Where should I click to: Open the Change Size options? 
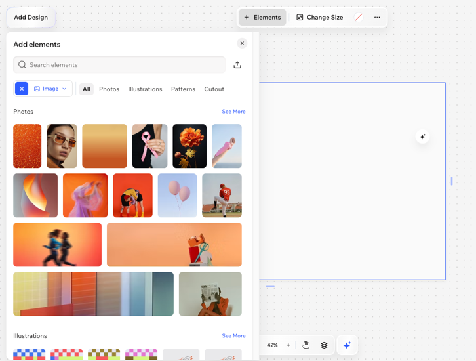[x=320, y=18]
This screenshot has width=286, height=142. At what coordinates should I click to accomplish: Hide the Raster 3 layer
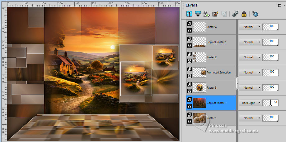coord(189,91)
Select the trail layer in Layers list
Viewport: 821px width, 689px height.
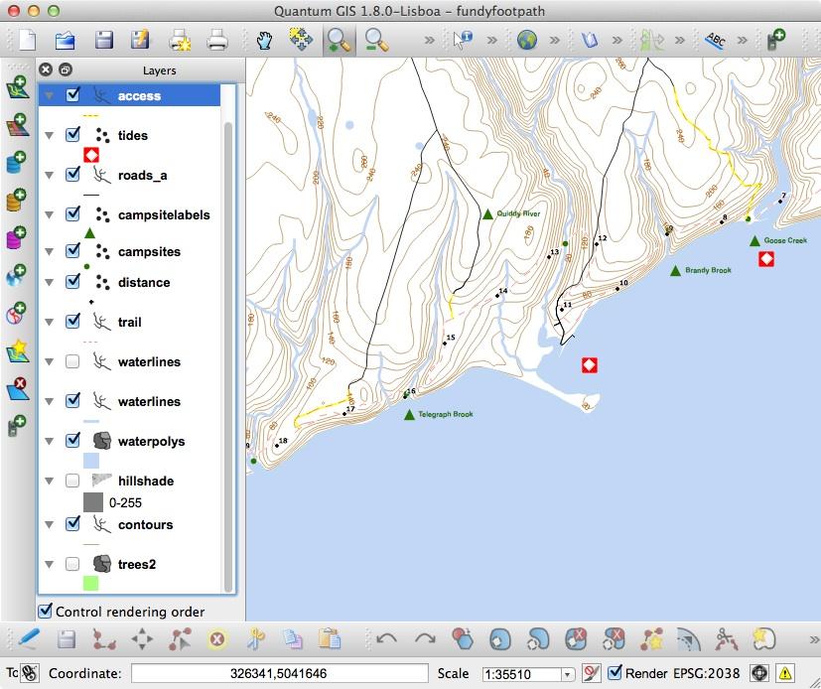129,322
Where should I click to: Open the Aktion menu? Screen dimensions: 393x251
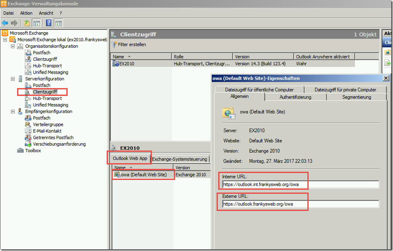tap(26, 13)
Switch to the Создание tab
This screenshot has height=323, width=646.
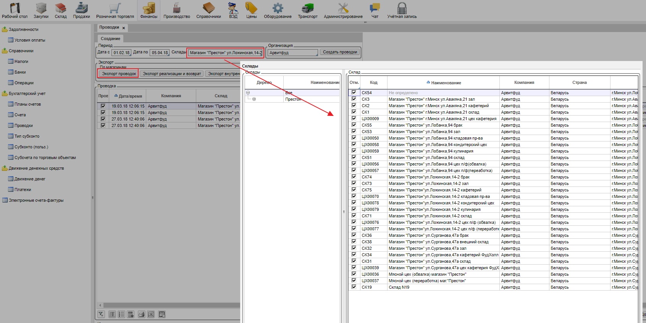pos(110,39)
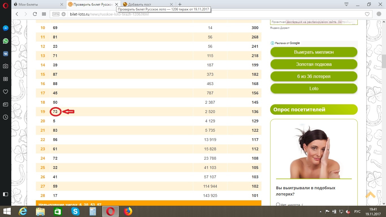Expand hidden system tray icons
This screenshot has width=386, height=217.
(x=320, y=211)
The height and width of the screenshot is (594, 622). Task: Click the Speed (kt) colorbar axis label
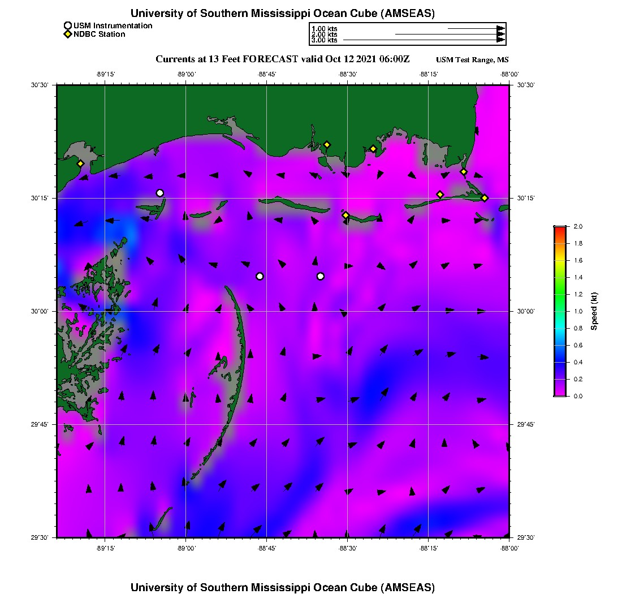[594, 311]
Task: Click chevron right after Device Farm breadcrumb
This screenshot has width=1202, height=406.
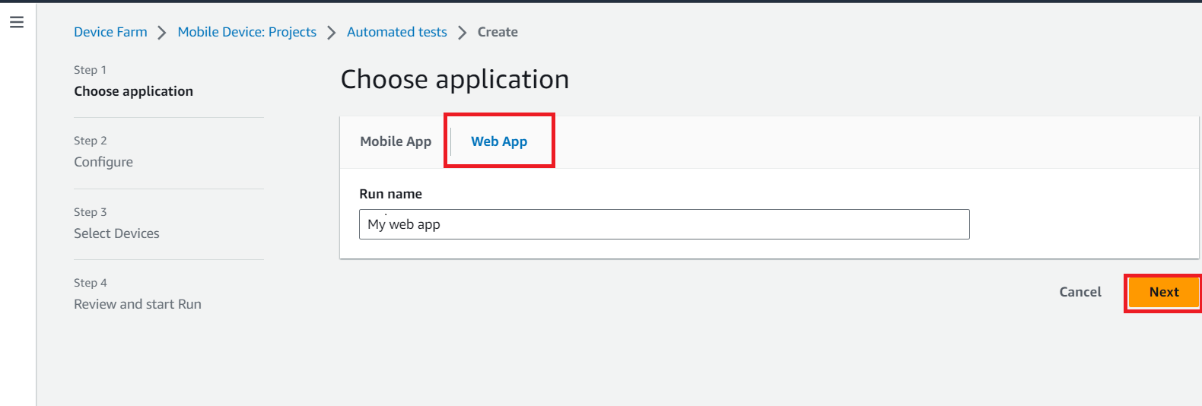Action: [161, 33]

# [ASSIGNMENT]
Only the lines from the line with "This screenshot has height=323, width=646." to the end of the records should be repeated, exactly and without pictures.

# [RESPONSE TO THIS EXERCISE]
This screenshot has height=323, width=646.
pos(110,39)
Expand hidden system tray icons
This screenshot has width=386, height=217.
(x=320, y=211)
The height and width of the screenshot is (594, 622). Task: Click the Speed (kt) colorbar axis label
[594, 311]
Task: Click chevron right after Device Farm breadcrumb
This screenshot has width=1202, height=406.
Action: [161, 33]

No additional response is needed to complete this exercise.